If skipkeys is false, then it is a TypeError to attempt encoding of keys that are not str, int, long, float or None. If skipkeys is True, such items are simply skipped.
If ensure_ascii is true (the default), all non-ASCII characters in the output are escaped with uXXXX sequences, and the results are str instances consisting of ASCII characters only. If ensure_ascii is False, a result may be a unicode instance. This usually happens if the input contains unicode strings or the encoding parameter is used.
If check_circular is true, then lists, dicts, and custom encoded objects will be checked for circular references during encoding to prevent an infinite recursion (which would cause an OverflowError). Otherwise, no such check takes place.
If allow_nan is true, then NaN, Infinity, and -Infinity will be encoded as such. This behavior is not JSON specification compliant, but is consistent with most JavaScript based encoders and decoders. Otherwise, it will be a ValueError to encode such floats.
If sort_keys is true, then the output of dictionaries will be sorted by key; this is useful for regression tests to ensure that JSON serializations can be compared on a day-to-day basis.

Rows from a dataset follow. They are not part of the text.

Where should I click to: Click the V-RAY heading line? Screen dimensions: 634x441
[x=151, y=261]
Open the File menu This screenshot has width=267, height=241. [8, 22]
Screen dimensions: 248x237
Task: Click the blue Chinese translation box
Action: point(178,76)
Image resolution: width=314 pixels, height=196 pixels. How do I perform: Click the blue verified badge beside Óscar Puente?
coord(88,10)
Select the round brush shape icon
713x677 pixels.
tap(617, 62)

If indent is a non-negative integer, then JSON array elements and object members will be pretty-printed with that indent level. An indent level of 0 will only insert newlines. None is the most compact representation. Since the default item separator is ‘, ‘, the output might include trailing whitespace when indent is specified. You can use separators=(‘,’, ‘: ‘) to avoid this.

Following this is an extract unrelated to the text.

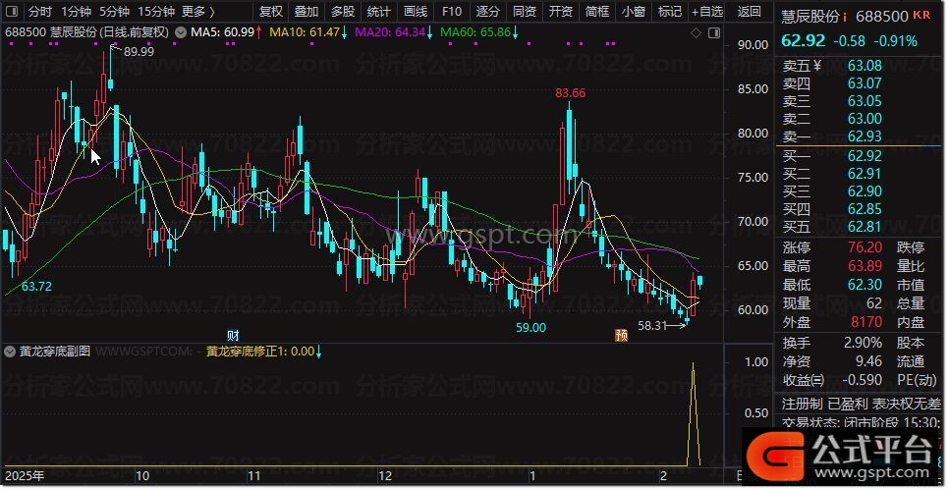This screenshot has height=489, width=948.
Task: Click the square window icon at chart top right
Action: [713, 32]
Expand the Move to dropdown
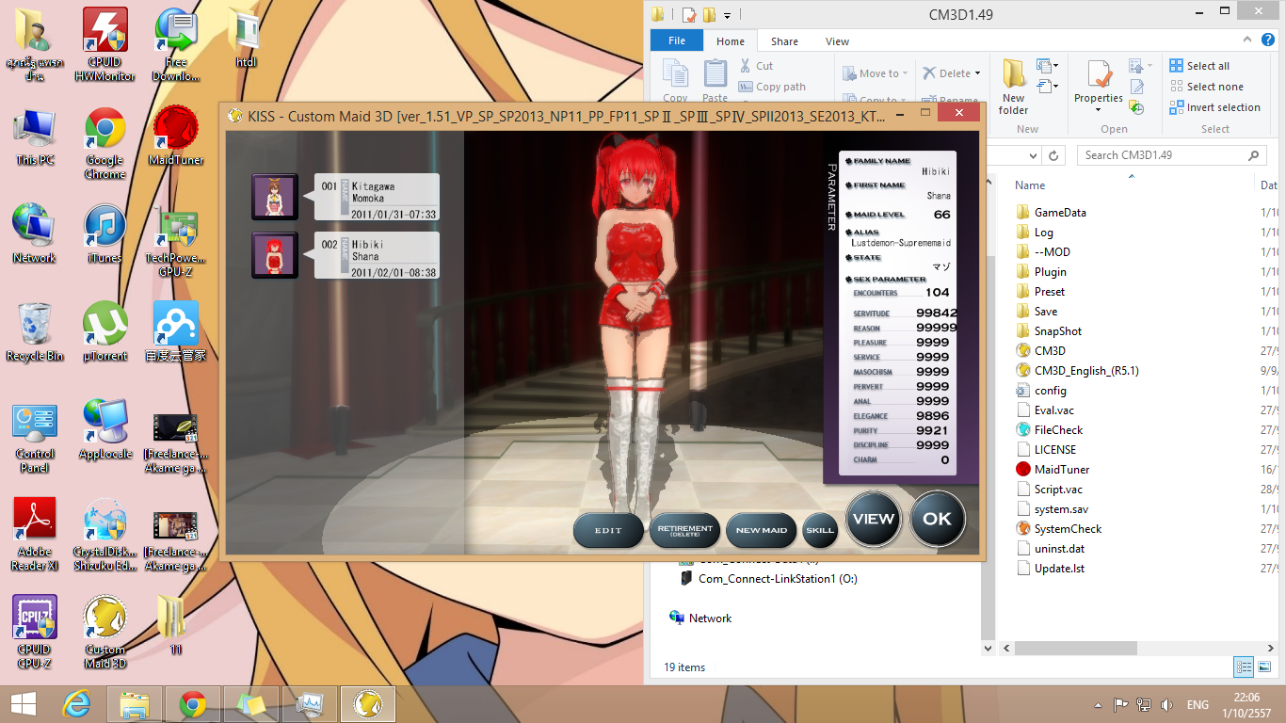This screenshot has width=1286, height=723. click(906, 73)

If specified, separators should be a (item_separator, key_separator) tuple. The default is (‘, ‘, ‘: ‘). To get the most compact JSON representation you should specify (‘,’, ‘:’) to eliminate whitespace.
If specified, default is a function that gets called for objects that can’t otherwise be serialized. It should return a JSON encodable version of the object or raise a
TypeError
.If encoding is not None, then all input strings will be transformed into unicode using that encoding prior to JSON-encoding. The default is UTF-8.